I judge my spring garden by two metrics – how well I treated my peas and how well they’re treating me. Did I plant them at the right time – as soon as the soil can be worked in early spring? Did I keep enough of the birds and squirrels away to prevent the pilfering of those pea seeds before they had a chance to sprout and grow? And did I give them a trellis to climb as soon as their shoots were stretching their limbs in search of one?
This year, with so much more time at home – and needing gardening’s therapeutic qualities more than ever – I could answer yes to all of the above. But the one thing I’ve never been good at is succession planting, the artful spacing out of sowing that leads, theoretically at least, to an artful spacing out of harvesting.
You know where this is going: My peas did so well that they soon started dripping from the plants, seemingly all at the same time. This year, I’m growing sugar snap peas rather than English peas, because I want to be able to consume the pods, too, and because they are one of the vegetables that truly sold my husband on the glories of fresh-from-the-vine eating.
Most weekdays, I make us a big salad for lunch, mostly from the garden: lettuces and other greens, carrots, broccoli and now those sugar snaps. But at this rate, I can’t quite keep up with them, and we feel a little like Lucy and Ethel in the candy factory, so I went looking for recipes that would use them differently. I settled on a pilaf from chef Floyd Cardoz, who died this spring of complications from COVID-19. In his 2016 cookbook, “Flavorwalla,” Cardoz describes a familiar situation: “I wanted to create a showcase for a lot of peas: a pressing issue, since they were pouring out of my garden faster than I could cook them.” He uses English peas and sugar snaps, pureeing some and stirring them into an aromatic bulgur pilaf and sauteing the rest with butter and mint to pile on top.

* Problem
Can you reproduce the part of the pea garden essay starting with "Most weekdays, I" and going on through "pile on top.", word for word?

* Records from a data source
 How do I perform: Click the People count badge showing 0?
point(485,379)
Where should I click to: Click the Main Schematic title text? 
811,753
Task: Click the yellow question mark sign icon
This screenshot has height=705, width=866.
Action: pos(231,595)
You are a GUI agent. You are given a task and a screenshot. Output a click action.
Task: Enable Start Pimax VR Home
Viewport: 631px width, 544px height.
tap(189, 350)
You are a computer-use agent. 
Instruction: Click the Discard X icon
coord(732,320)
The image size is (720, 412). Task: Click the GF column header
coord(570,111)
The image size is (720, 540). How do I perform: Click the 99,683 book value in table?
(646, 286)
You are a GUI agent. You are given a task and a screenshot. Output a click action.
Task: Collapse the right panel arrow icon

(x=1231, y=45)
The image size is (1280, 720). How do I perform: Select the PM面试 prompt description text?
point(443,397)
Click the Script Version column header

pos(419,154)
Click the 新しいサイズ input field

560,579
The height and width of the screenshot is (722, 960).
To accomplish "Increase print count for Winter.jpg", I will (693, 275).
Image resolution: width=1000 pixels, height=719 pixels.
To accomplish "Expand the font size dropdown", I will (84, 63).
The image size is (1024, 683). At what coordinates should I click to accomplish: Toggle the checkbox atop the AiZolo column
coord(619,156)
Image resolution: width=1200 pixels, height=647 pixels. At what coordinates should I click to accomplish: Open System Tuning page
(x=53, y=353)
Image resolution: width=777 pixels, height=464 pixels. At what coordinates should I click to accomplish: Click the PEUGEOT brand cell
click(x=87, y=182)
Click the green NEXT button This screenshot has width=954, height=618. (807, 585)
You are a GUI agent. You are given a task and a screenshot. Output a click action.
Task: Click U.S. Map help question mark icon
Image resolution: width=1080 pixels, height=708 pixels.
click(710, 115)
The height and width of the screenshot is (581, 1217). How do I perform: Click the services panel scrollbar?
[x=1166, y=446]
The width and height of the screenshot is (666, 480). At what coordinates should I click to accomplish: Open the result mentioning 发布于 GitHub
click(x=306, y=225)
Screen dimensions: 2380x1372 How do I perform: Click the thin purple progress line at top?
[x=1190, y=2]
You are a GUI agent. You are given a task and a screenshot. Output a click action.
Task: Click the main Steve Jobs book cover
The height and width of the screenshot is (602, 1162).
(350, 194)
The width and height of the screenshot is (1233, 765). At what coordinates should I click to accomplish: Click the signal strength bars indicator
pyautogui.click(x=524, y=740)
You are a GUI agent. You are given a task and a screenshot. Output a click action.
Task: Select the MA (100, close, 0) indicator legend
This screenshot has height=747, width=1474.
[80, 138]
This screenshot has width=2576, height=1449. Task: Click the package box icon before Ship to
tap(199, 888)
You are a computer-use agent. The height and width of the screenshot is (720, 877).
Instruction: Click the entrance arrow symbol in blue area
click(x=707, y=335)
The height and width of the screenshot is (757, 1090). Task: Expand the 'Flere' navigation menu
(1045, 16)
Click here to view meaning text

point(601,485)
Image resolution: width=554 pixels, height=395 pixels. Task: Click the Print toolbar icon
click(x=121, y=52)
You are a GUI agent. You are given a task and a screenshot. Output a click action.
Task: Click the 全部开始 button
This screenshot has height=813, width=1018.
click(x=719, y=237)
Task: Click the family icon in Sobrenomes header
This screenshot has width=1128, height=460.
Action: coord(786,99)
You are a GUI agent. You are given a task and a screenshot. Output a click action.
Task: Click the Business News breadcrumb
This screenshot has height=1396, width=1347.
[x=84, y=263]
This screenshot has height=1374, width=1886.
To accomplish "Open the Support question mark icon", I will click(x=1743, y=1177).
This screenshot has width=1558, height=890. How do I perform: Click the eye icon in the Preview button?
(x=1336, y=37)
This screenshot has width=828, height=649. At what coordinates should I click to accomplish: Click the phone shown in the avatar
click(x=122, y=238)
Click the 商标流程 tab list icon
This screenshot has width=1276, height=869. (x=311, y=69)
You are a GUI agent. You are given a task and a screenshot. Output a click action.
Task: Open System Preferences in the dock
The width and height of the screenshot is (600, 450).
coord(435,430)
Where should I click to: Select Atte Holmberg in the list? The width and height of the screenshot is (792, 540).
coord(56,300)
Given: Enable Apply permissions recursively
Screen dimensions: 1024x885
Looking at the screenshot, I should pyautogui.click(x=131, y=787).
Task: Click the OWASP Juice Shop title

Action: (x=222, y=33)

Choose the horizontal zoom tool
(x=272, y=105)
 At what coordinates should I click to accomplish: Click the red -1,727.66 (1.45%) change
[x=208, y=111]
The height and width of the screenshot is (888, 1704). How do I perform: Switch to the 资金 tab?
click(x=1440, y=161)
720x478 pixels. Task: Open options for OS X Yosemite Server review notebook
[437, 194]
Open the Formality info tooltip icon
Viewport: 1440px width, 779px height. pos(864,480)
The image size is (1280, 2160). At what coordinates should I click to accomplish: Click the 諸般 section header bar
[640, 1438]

* Completed exercise
Most weekdays, I make us a big salad for lunch, mostly from the garden: lettuces and other greens, carrots, broccoli and now those sugar snaps. But at this rate, I can’t quite keep up with them, and we feel a little like Lucy and Ethel in the candy factory, so I went looking for recipes that would use them differently. I settled on a pilaf from chef Floyd Cardoz, who died this spring of complications from COVID-19. In his 2016 cookbook, “Flavorwalla,” Cardoz describes a familiar situation: “I wanted to create a showcase for a lot of peas: a pressing issue, since they were pouring out of my garden faster than I could cook them.” He uses English peas and sugar snaps, pureeing some and stirring them into an aromatic bulgur pilaf and sauteing the rest with butter and mint to pile on top.